Luke Muscat, previously of Half Brick Studios, said in his 2016 talk at the Game Developers Conference, “analytics are great at comparing things and exposing some problems,” but, as he rightly pointed out, “analytics are terrible at telling you the real problem and giving you solutions.” Data by itself won’t point you to specific problems or solutions; at best, data will hint at specific issues. As a result, successful use of data in the product development process depends on the product team being really good at using data to spot issues, asking why and developing hypotheses, and investing the time a resources in testing those hypotheses. This is hard: as we’ve discussed, successfully using product analytics requires adeptness to explore the data and identify issues, as well as a process and culture that not only allows for the resources required to rigorously test hypotheses but also that adheres to the results of those tests moving forward.

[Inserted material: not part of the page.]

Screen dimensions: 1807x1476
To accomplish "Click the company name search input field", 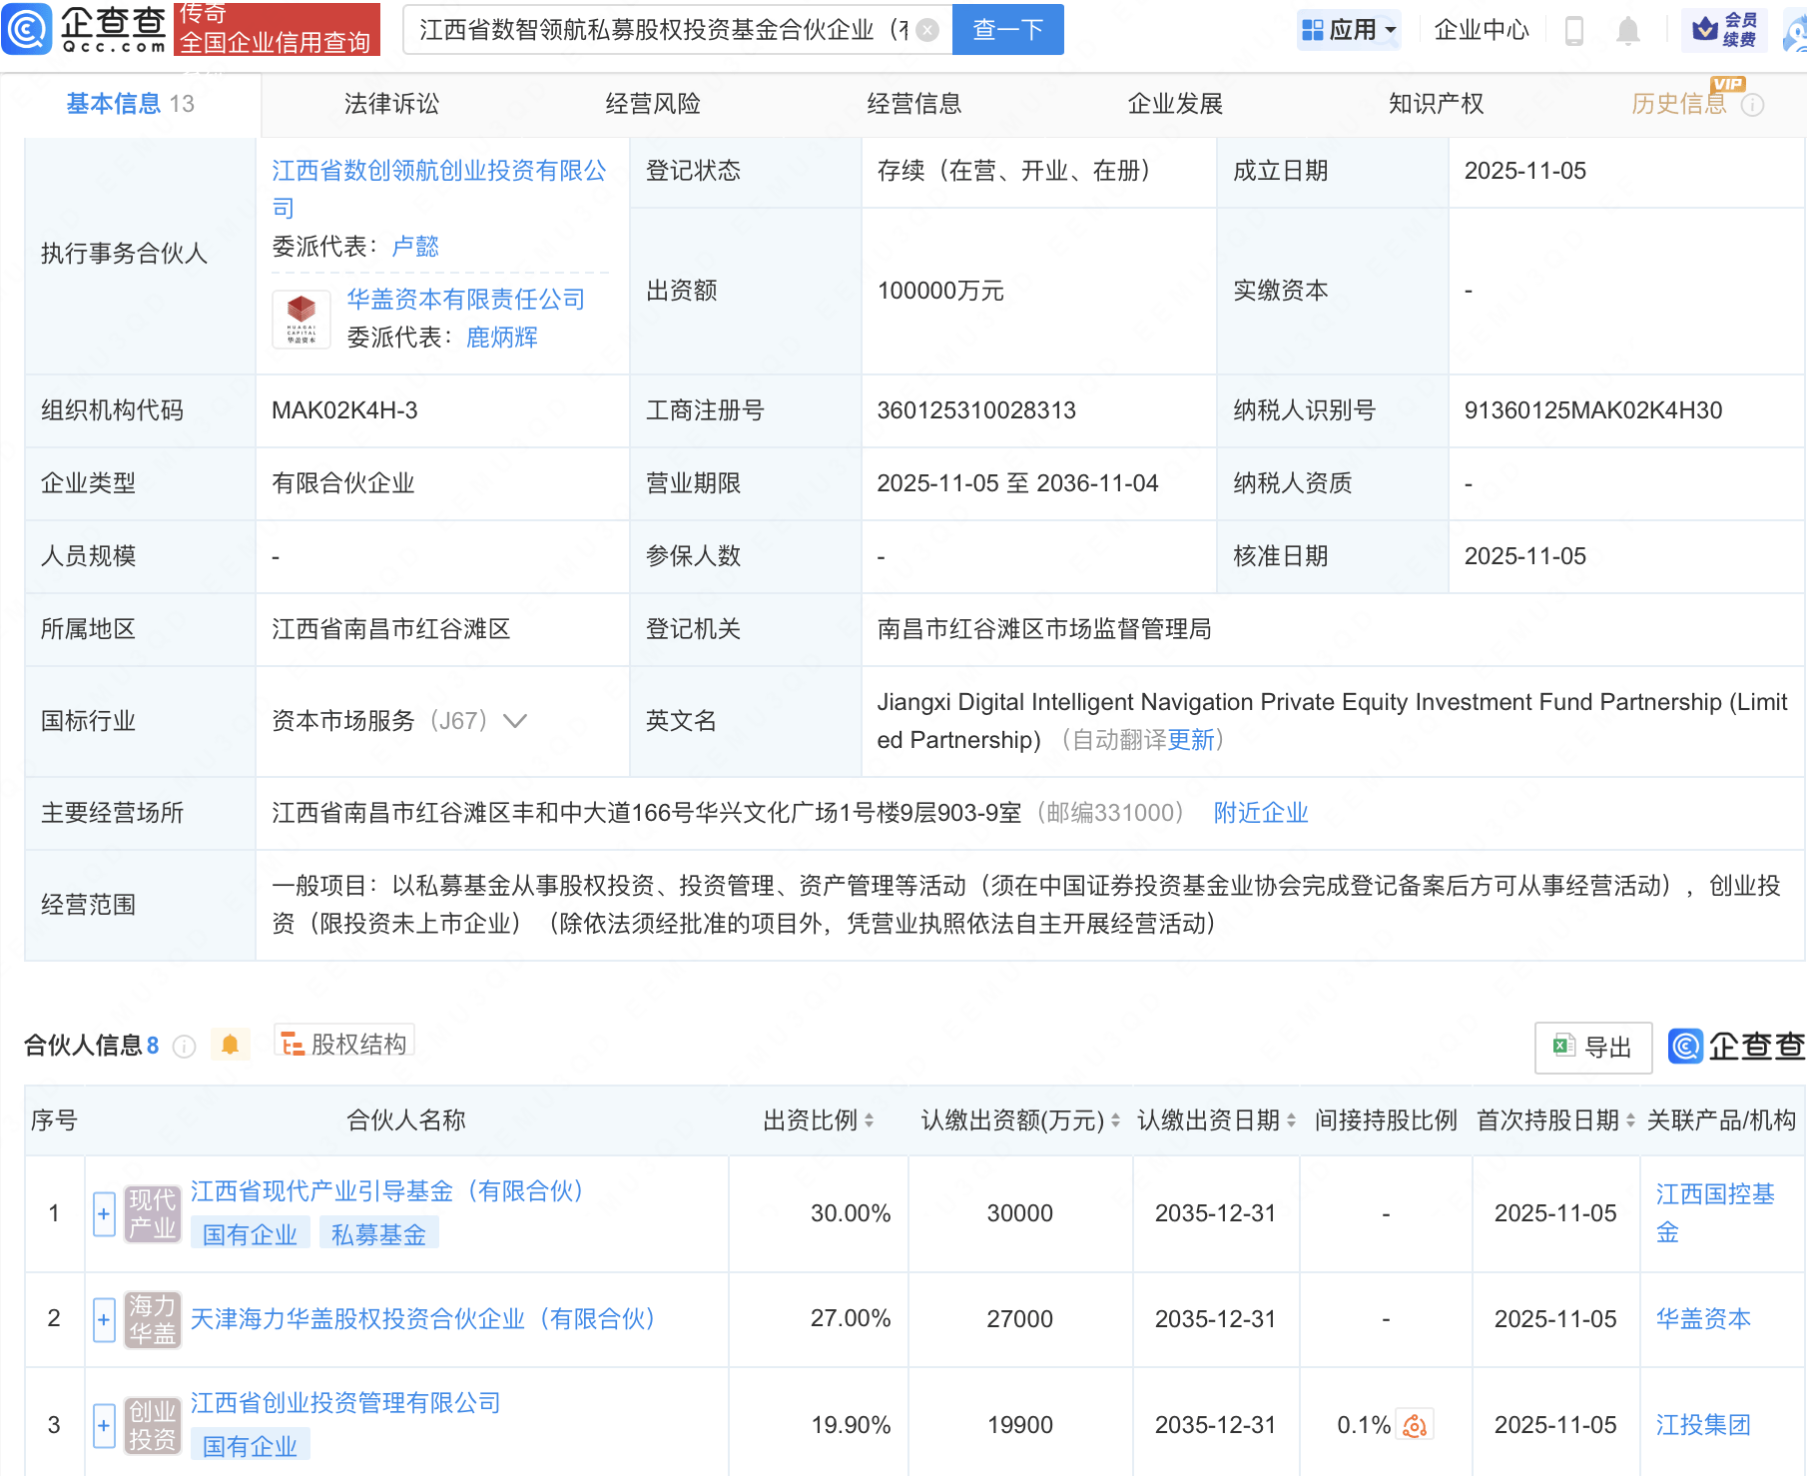I will coord(663,30).
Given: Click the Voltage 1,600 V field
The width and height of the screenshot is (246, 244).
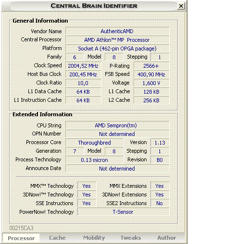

However, the most important piece of the successful product analytics process is the ability to creatively develop hypotheses.

When data can’t save you
Luke’s team at Half Brick, responsible for the smash hit mobile games Fruit Ninja and Jetpack Joy Ride, among others, began to worry when the soft launch of their latest game, Bears vs Art, failed to meet their one and seven day retention targets. They thought, “that’s okay, we have analytics- the data will save us!” According to Luke, they looked at the levels where people were quitting and made them easier and added features like daily spins and sign-in bonuses, all classical retention boosters. Even though Luke and his team felt that they were informed, that their data was giving them the right ideas for how to keep users coming back to Bears vs Art day after day, weeks passed without any improvements.

“Analytics shows you a level where tons of people are quitting the game and never coming back, but it doesn’t show you the underlying problems,” Luke explained to the audience at GDC, and he’s absolutely right. While they could look at their player progression charts and see which level has the steepest drop off, their data could not tell them if the level was too difficult based on the control scheme or if some other factor was causing people to give up, like background scenery that obscured the player’s avatar, for example. It wasn’t until Luke and his team decided to challenge every assumption they made when designing the game, down to the deepest fundamental aspects, and systematically testing the variations, that they were able to hit the sweet spot on new features that made the game a success.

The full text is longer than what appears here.